3 OHIO FIRST DISTRICT COURT OF APPEALS

{¶8} Johnson testified that she did not know how the mat was supposed to

be secured to the steps. At the time that she was reporting the issue to CMHA, the

mat was loose, but not disconnected from the step. Some areas of the mat were still

connected. Johnson did not know if this was from glue or nails. She never tried to

remove the mat from the step because she was “not allowed.” She felt the step would

have been safer with the mat removed. CMHA fixed the mat after her fall.

Law and Analysis

{¶9} CMHA raises three assignments of error for our review, arguing that

the trial court erred in denying summary judgment on the issue of immunity for each

of Johnson’s three causes of action.
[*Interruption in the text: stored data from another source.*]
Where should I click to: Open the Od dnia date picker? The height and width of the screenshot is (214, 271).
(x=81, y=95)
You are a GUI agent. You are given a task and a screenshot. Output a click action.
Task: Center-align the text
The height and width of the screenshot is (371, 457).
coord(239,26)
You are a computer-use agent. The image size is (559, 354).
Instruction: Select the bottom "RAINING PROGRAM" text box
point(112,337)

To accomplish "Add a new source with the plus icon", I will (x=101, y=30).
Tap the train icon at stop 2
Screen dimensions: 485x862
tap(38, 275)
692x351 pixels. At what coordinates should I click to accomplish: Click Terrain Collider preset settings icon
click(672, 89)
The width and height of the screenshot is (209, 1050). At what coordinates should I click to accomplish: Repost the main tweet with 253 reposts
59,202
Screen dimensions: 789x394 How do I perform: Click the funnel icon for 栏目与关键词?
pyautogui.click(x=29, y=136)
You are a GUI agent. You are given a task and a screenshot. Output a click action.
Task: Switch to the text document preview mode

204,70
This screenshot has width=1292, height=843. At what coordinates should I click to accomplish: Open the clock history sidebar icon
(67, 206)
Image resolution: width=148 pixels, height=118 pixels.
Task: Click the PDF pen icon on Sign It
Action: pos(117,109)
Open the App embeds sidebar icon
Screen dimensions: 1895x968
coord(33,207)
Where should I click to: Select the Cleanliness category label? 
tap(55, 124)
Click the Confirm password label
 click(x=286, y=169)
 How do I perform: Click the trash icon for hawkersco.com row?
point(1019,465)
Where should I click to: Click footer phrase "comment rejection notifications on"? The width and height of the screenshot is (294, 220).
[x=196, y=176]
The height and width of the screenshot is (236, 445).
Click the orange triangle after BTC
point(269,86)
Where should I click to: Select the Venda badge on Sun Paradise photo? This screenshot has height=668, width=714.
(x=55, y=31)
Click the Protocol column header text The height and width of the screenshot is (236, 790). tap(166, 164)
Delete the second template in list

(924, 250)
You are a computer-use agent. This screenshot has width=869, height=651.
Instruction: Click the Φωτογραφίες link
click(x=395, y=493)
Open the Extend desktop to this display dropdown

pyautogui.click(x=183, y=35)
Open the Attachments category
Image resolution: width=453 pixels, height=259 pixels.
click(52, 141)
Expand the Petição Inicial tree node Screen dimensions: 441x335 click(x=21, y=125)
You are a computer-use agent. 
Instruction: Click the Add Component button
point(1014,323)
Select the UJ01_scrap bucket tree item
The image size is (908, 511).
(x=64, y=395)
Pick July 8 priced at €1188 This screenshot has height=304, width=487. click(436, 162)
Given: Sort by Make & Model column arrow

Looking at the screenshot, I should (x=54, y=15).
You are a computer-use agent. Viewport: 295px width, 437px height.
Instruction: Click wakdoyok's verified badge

We review the denial of sovereign immunity and

the trial court’s ruling on a motion for summary judgment de novo. Frank v.

Southwest Ohio Regional Transit Auth., 1st Dist. Hamilton No. C-200015, 2020-

Ohio-5497, ¶ 11. “Summary judgment is appropriate only when the following have

been established: (1) that there is no genuine issue as to any material fact; (2) that

the moving party is entitled to judgment as a matter of law; and (3) that reasonable

minds could come to only one conclusion, and that conclusion is adverse to the

nonmoving party.” Folmer v. Meigs Cty. Commrs., 4th Dist. Meigs No. 16CA17,

2018-Ohio-31, ¶ 20.

{¶10} “The Political Subdivision Tort Liability Act (“Act”), as codified in R.C.

Chapter 2744, establishes governmental immunity for political subdivisions and

their employees.” Frank at ¶ 13. “The Act ‘requires a three-tiered analysis to

determine whether a political subdivision should be allocated immunity from civil

liability.’ ” Id., quoting Hubbard v. Canton City School Bd. of Edn., 97 Ohio St.3d

451, 2002-Ohio-6718, 780 N.E.2d 543, ¶ 10. “ ‘The first tier is the general rule that a

political subdivision is immune from liability incurred in performing either a

4 OHIO FIRST DISTRICT COURT OF APPEALS

governmental or a proprietary function.’ ” Id., quoting Anderson v. Massillon, 5th

Dist. Stark No. 2013CA00144, 2014-Ohio-2516, ¶ 35; R.C. 2744.02(A)(1). “However,

political-subdivision immunity is not absolute.” Id., citing R.C. 2744.02(B). “ ‘The

second tier of the analysis requires a court to determine whether any of the five listed

exceptions to immunity listed in R.C. 2744.02(B) apply to expose the political

subdivision to liability.’ ” Id., quoting Anderson at ¶ 35. “ ‘If any of the exceptions to

immunity do apply, and if no defense in that section applies to negate the liability of

the political subdivision under that section, then the third tier of the analysis

requires an assessment of whether any defenses in R.C. 2744.03 apply to reinstate

immunity.’ ” Id., quoting Smith v. McBride, 130 Ohio St.3d 51, 2011-Ohio-4674, 955

N.E.2d 954, ¶ 15.

{¶11} Under the first tier, a public housing authority “fits neatly within the

definition of ‘political subdivision.’ ” Torrance v. Cincinnati Metro. Hous. Auth., 1st

Dist. Hamilton No. C-081292, 2010-Ohio-1330, ¶ 14, citing R.C. 3735.50. There is

also “no question that CMHA performs a governmental function by operating a

public housing authority.” Dornal v. Cincinnati Metro. Hous. Auth., 1st Dist.

Hamilton No. C-100172, 2010-Ohio-6236, ¶ 8, citing Moore v. Lorain Metro. Hous.